**TASK GOAL:** Only the lines from the one that contains "Instruction: Activate the" through the last line of the data below should be duplicated, exactly and without pictures.

[DATA TO PROCESS]

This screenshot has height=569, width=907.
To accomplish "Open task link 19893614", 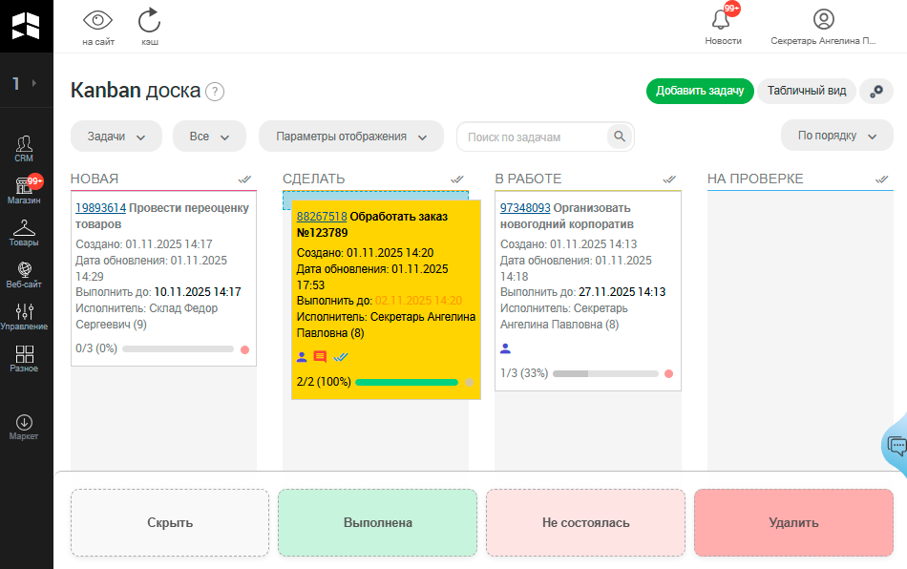I will [100, 207].
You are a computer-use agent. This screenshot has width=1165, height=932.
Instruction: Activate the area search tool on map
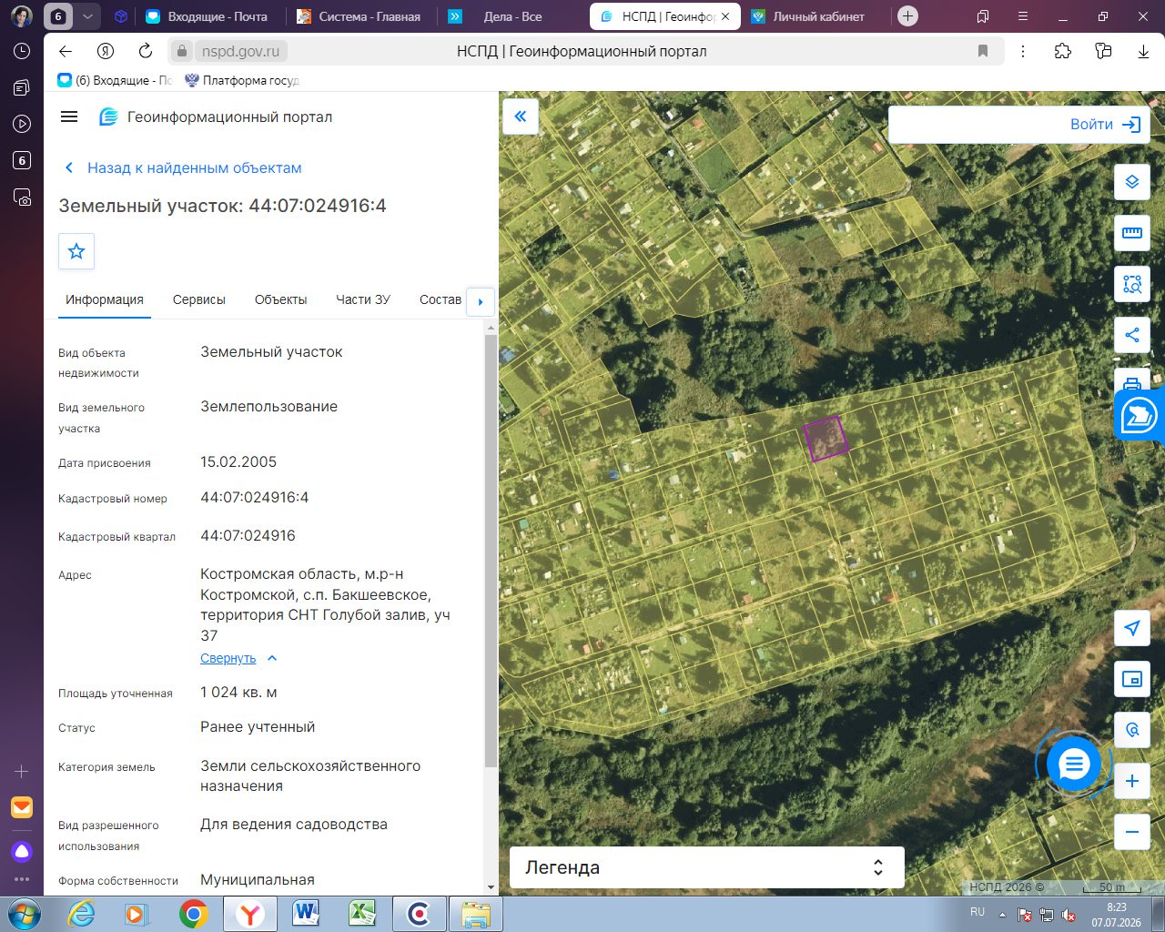[1132, 284]
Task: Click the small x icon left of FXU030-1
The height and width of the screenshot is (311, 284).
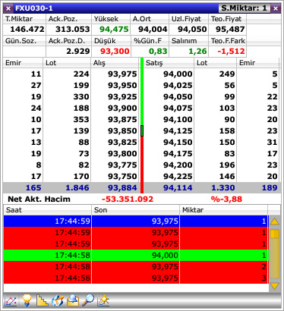Action: [8, 8]
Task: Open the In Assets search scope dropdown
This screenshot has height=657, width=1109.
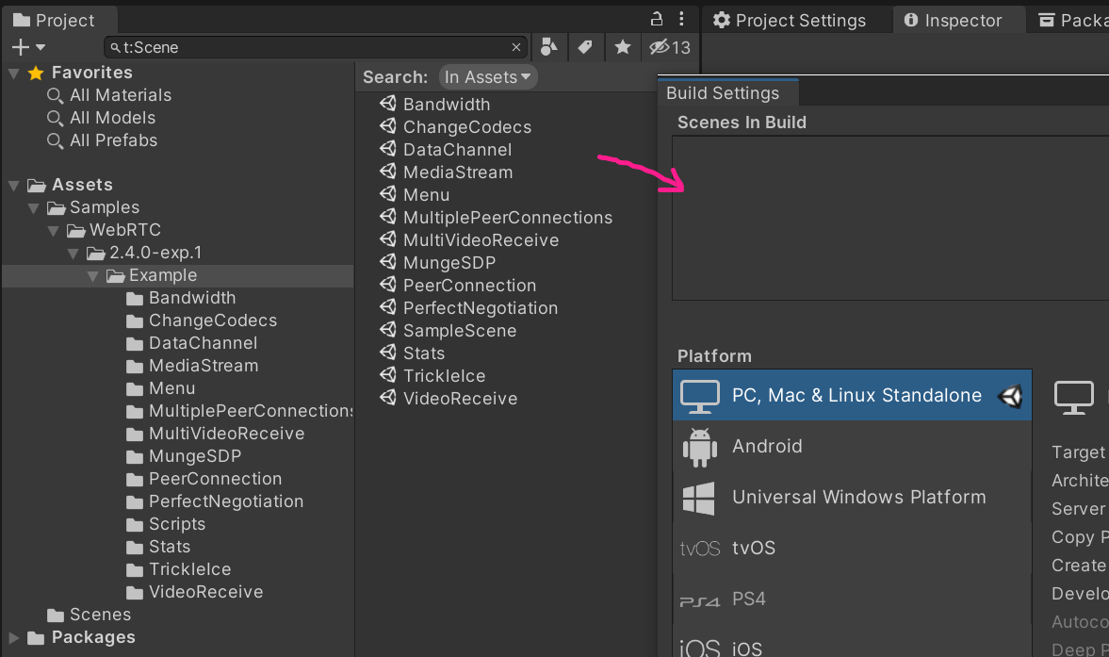Action: click(x=488, y=77)
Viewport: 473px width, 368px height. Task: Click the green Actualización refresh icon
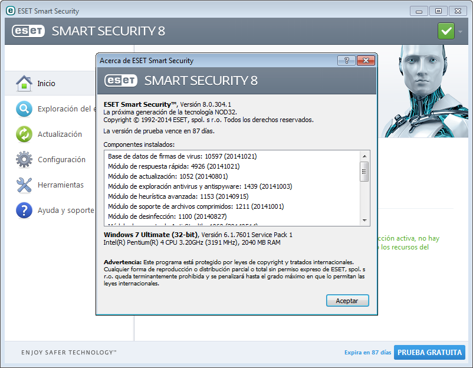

[/DATA TO PROCESS]

**ANSWER SECTION:**
Instruction: Activate the area search tool on map
[1132, 284]
Task: Click the small x icon left of FXU030-1
The height and width of the screenshot is (311, 284).
Action: [8, 8]
Task: Open the In Assets search scope dropdown
This screenshot has height=657, width=1109.
Action: click(x=488, y=77)
Viewport: 473px width, 368px height. Task: Click the green Actualización refresh icon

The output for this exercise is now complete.